If you are an avid reader of online news and blogs aimed at discussing the polity in Africa, specifically Nigeria, then you may have stumbled across the name of Professor Pius Adesanmi; a poet, literary genius and cultural critic. Professors are getting younger and younger, aren’t they?
Pius is a son of Isanlu, Yagba LGA of Kogi State, Nigeria. Possessed of a mind that can cut through glass, Pius earned a First Class Honours degree in French and francophone studies from the University of Ilorin in 1992. He subsequently obtained a Master’s degree in French from the University of Ibadan in 1997, and a Ph.D. in French from the University of British Columbia in 2001; hence his professorial designation.
Pius has and continues to enjoy a gratifying career as a scholar of Anglophone and Francophone African and Black Diasporic literatures and cultures. He has lived in France, South Africa, and the USA where he was employed as an Assistant Professor of Comparative Literature at the Pennsylvania State University before his current appointment in Canada where he currently resides as a Professor of Literature and African Studies at Carleton University.
Pius is a two-time Fellow of the French Institute of South Africa (IFAS) and is a widely sought-after guest-lecturer in Universities in Africa, Europe, and North America. Quite apart from his academic pursuits and accomplishments, Pius was thrust into the public consciousness initially, by virtue of his weekly column for Sahara Reporters and the NEXT Newspaper.
Pius has become a voice to be reckoned with in the struggle for a true democracy in Nigeria and other African nations. An excerpt from a column of his which I found interesting goes thus:
“We are a nation of 150 million spectators. In political discourse, we are arguably the world’s largest spectocracy.

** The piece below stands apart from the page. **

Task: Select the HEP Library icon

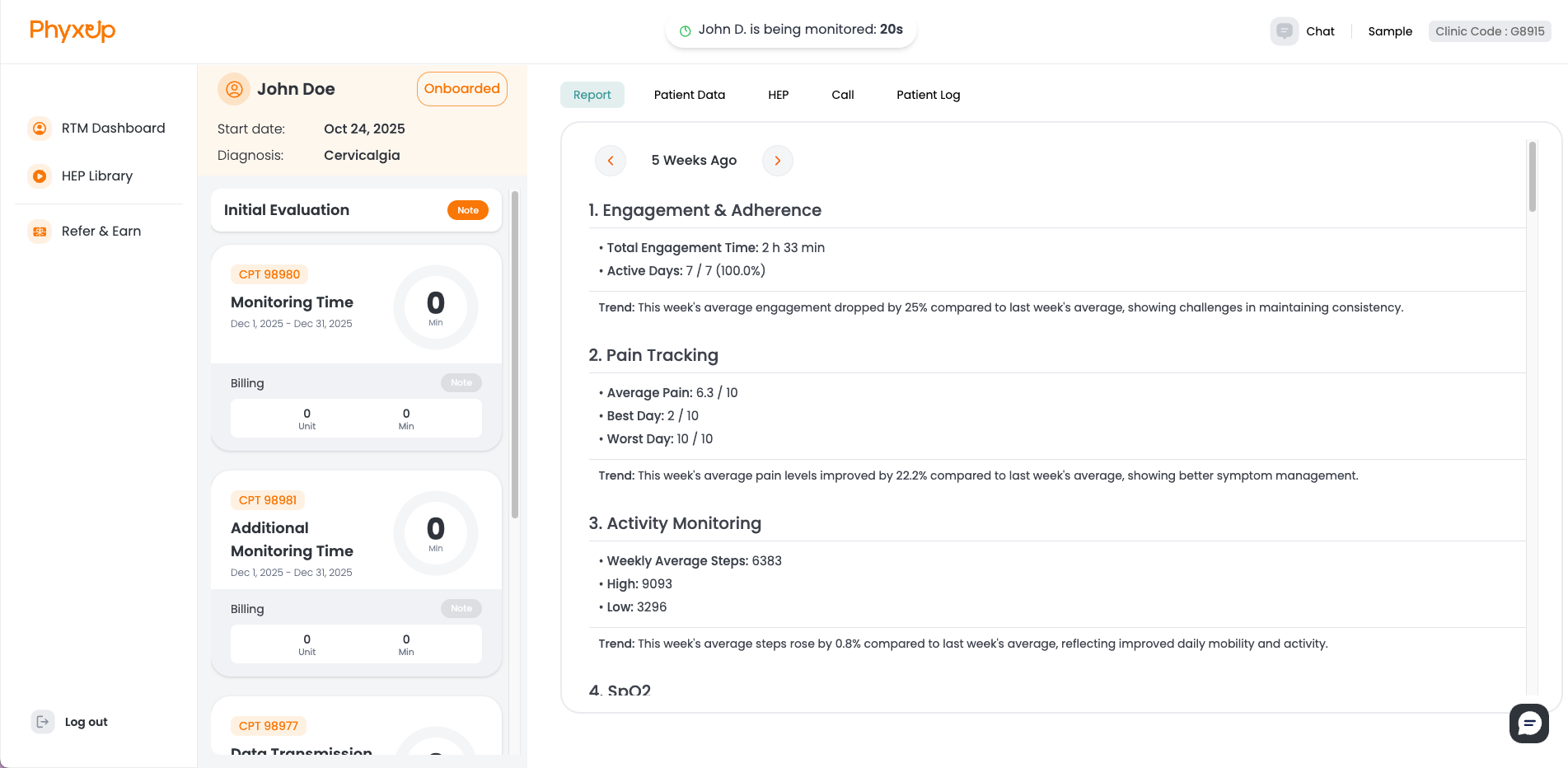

Our spectocratic tendency may be music in the ears of the English Premier League and other European football leagues which serve as national diversion from our sorrows, in the domain of political agency and participation, however, it makes us a thing, that insulted thing which is the exact opposite of a citizen. When next you call yourself a Nigerian citizen, you lie. You deceive yourself. You are not a citizen, Nigerian, you are a spectocrat and here’s why. You are a spectocrat because the validity and legitimacy of your country’s political process do not inhere in you, your choices, and your preferments. It is precisely because these things inhere in the citizen in genuine democracies in Africa and elsewhere in the world that the citizens of such countries are referred to as an electorate. You, Nigerian spectocrat, are a member of a spectocrate, Africa’s largest spectocrate, because all political choices and options are rammed down your throat in a top-down process. Your ability to even be a spectator of how your life is run and ruined is further dependent on the benevolence of PHCN or your generator. Otherwise, you are in total darkness.” [http://saharareporters.com/column/2015-i-endorse-you-spectocrat-pius-adesanmi]. What do you think?
Professor Pius also contributes essays on literature and culture to several learned journals, and literary reviews.
Perhaps, his ‘greatest’ claim to fame would be winning the inaugural Penguin Prize for African Writing for his non-fiction work entitled, ‘You’re Not a Country, Africa!’ in 2010. A cutting-edge collection of essays in which Pius tries to unravel what Africa means to him as an African. Traversing the continent, Pius interacts with the Africa of the 21st century and attempts to decipher the puzzles that have kept this continent distracted. His first book, a collection of poems ‘The Wayfarer and Other Poems,’ won the Association of Nigerian Authors’ Poetry Prize in 2001. Commendable indeed; he has got an award for every book he wrote; keep writing Sir!!!